**PROBLEM REQUIREMENTS:** Please write out, word for word, the part of the commentary on the secret Harkat hearing that begins at the words "Must the drafters" and stops after "begin their jobs.".

Noel states that all of this would be subject to privacy rights, yet the hearing is taking place behind closed doors in a secure location, where it becomes a major crime for any of the security-cleared lawyers to utter a whisper about any of this. More importantly, all of this impacts on the case of a man, Harkat, who needs every chance he can get to prove his innocence, given that he faces torture or death if forcibly deported to Algeria based on secret allegations he will never be able to see, much less contest.
Noel’s decision is a split one, however, for he does see the value in the special advocates’ request that “has as its object the [...] report that studies the reliability and veracity of the information [...] which was primarily reported by [...] who had a [...] encounter with a person of interest to the Service [...]”
This might refer to an internal CSIS report that makes such an evaluation, but CSIS is an organization whose own review committee (and whose former agents) all critique an institutional tunnel vision that would prevent the organization from making an honest assessment. If the Special Advocates can only see what CSIS chooses to allow them to see, they can hardly get a clear, unbiased picture.
Must the drafters of secret trials legislation now go back to the table and call for Super Special Advocates (who will act in a capacity even more restricted than the Regular Brand Special Advocates, thus creating a two-tier system of special advocacy that mirrors the two-tier justice of security certificates?). We know from recent history that two of the Special Advocates, though security-cleared, were nonetheless initially denied their posts based on secret information, requiring them to hire their own Special Advocates to fight for the right to begin their jobs.

**PROVIDED MATERIAL:**
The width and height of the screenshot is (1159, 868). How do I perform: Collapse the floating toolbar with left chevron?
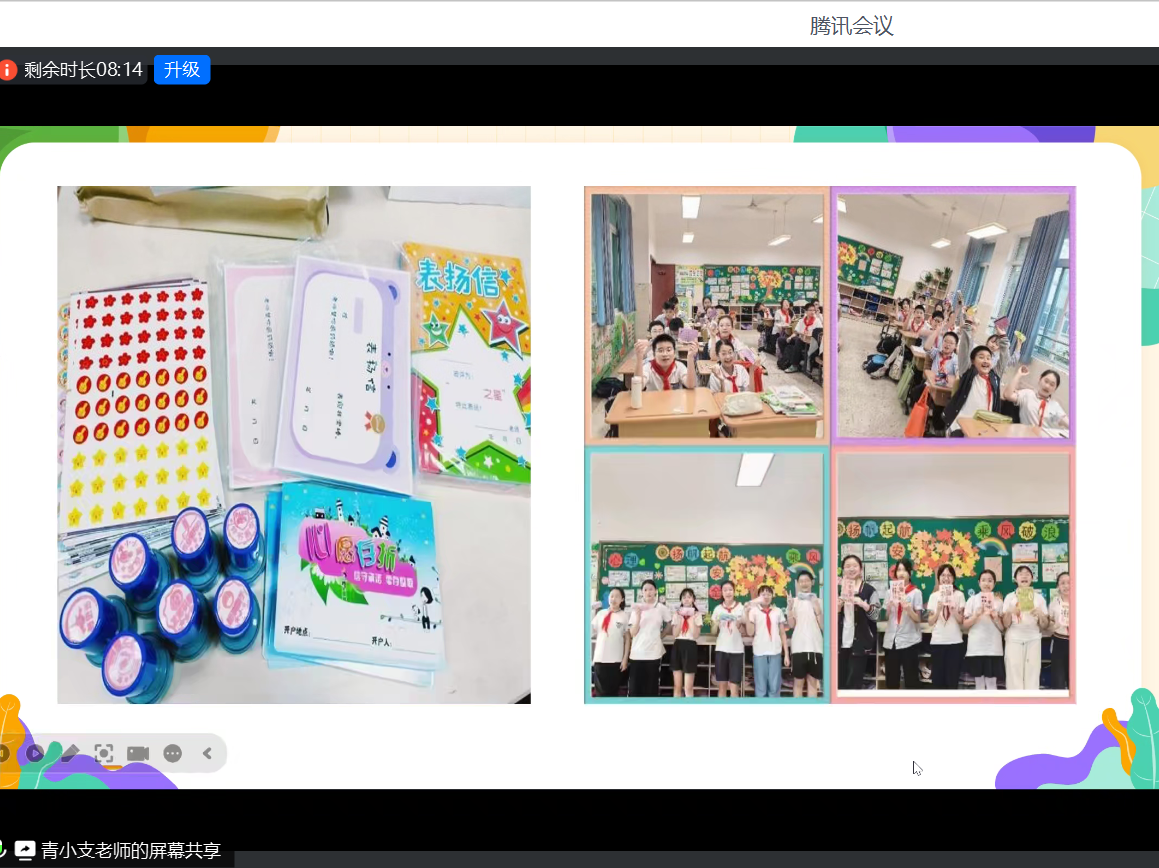point(208,753)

**FINAL RESULT:**
Must the drafters of secret trials legislation now go back to the table and call for Super Special Advocates (who will act in a capacity even more restricted than the Regular Brand Special Advocates, thus creating a two-tier system of special advocacy that mirrors the two-tier justice of security certificates?). We know from recent history that two of the Special Advocates, though security-cleared, were nonetheless initially denied their posts based on secret information, requiring them to hire their own Special Advocates to fight for the right to begin their jobs.